DOUALA and YAOUNDE, CAMEROON – Cocoa production represents over 8 per cent of Cameroon’s agricultural output, but exports have been wobbly as a result of a lack of quality control tests available locally.
“Without quality assurance and microbiological testing, the sales price is bad – and the income for producers is meagre, resulting in persistent poverty,” said Elie Bertrand Mutngi, Director of Quality and Sustainability at Cameroon’s National Cocoa and Coffee Board.
This is now expected to change, as a local company with a long history of using nuclear techniques for testing in the oil and gas sector, has begun to offer tests for chemical residues and contaminants in cocoa and coffee.

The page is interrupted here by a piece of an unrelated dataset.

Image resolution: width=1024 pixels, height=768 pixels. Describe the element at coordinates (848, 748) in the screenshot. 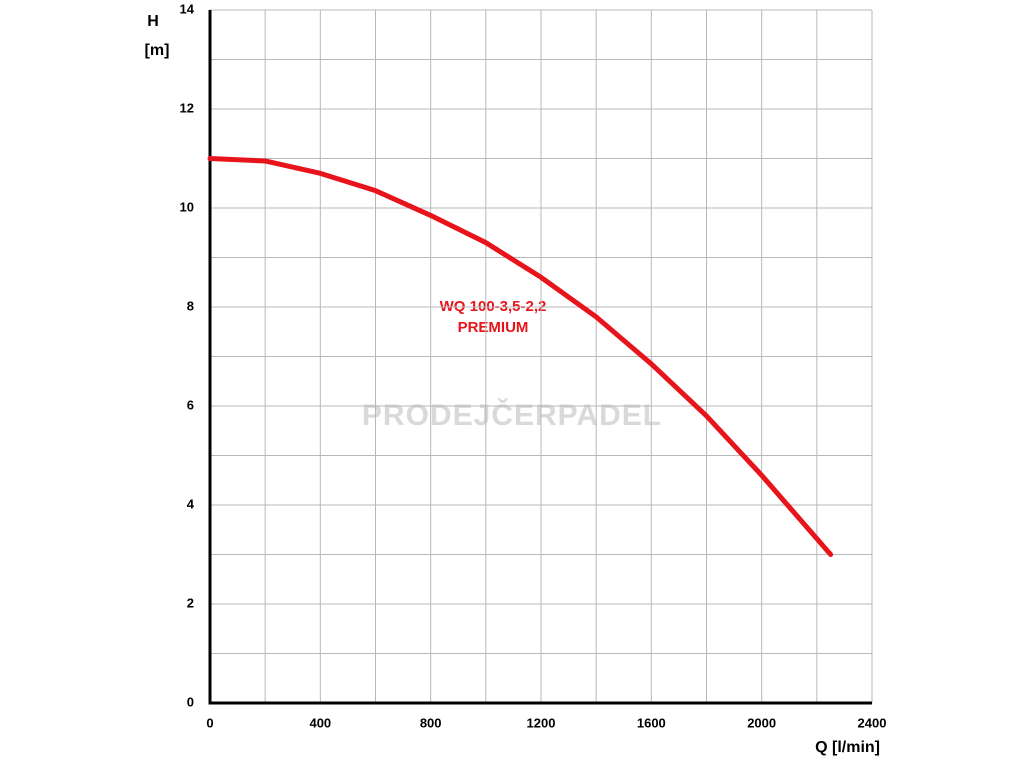

I see `x-axis-label: Q [l/min]` at that location.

The certification they provide, which exporters could obtain only from European labs before, is a prerequisite for export to most countries.
HYDRAC, the Douala-based majority state-owned company, has used nuclear techniques for non-destructive testing of pipes, construction material as well as hydrocarbons. It has cooperated with the IAEA since 1995, when the need for such tests first emerged during the construction of an oil pipeline connecting landlocked Chad with the Cameroonian coast.
Food security is a key pillar of the government’s 2020-2030 National Development Strategy, and it requires food safety systems in place. Furthermore, safety and high-quality of food are also paramount in order for the country to increase its exports. It is in support of this plan that HYDRAC has decided to diversify into food testing, said David Ekoume, the company’s Director General. Products such as cocoa and coffee sometimes contain pesticide residues and other toxins above safety limits established by the European Union and other import markets.
The IAEA, through its technical cooperation programme and in partnership with the Food and Agriculture Organization of the United Nations, has helped train seven analytical chemists and managers in the use of nuclear and nuclear-based analytical techniques in food safety and has supported the lab with equipment including an atomic absorption spectrometer, a gas chromatograph coupled with a mass spectrometer as well as radio receptor assay tool kits to perform relevant tests (see The Science box).
“Previously a lot of the country’s cocoa and coffee exports were rejected by importers or could only be sold locally at lower prices, due to lack of testing,” Ekoume said. “This is true also for other agricultural exports such as banana and pineapples. We are therefore working to get accreditation as a general food safety lab.”
As of this year, the lab is able to check for mycotoxins, pesticide residues, toxic metals, polycyclic aromatic hydrocarbons (PAHs), which occur naturally in oil and can contaminate food, and polychlorinated biphenyls (PCBs), a highly carcinogenic substance formerly used in industrial and consumer products. The extension of ISO accreditation for HYDRAC’s lab from cocoa and coffee to food in general is under way and should be completed this year, in August 2022, Ekouma said.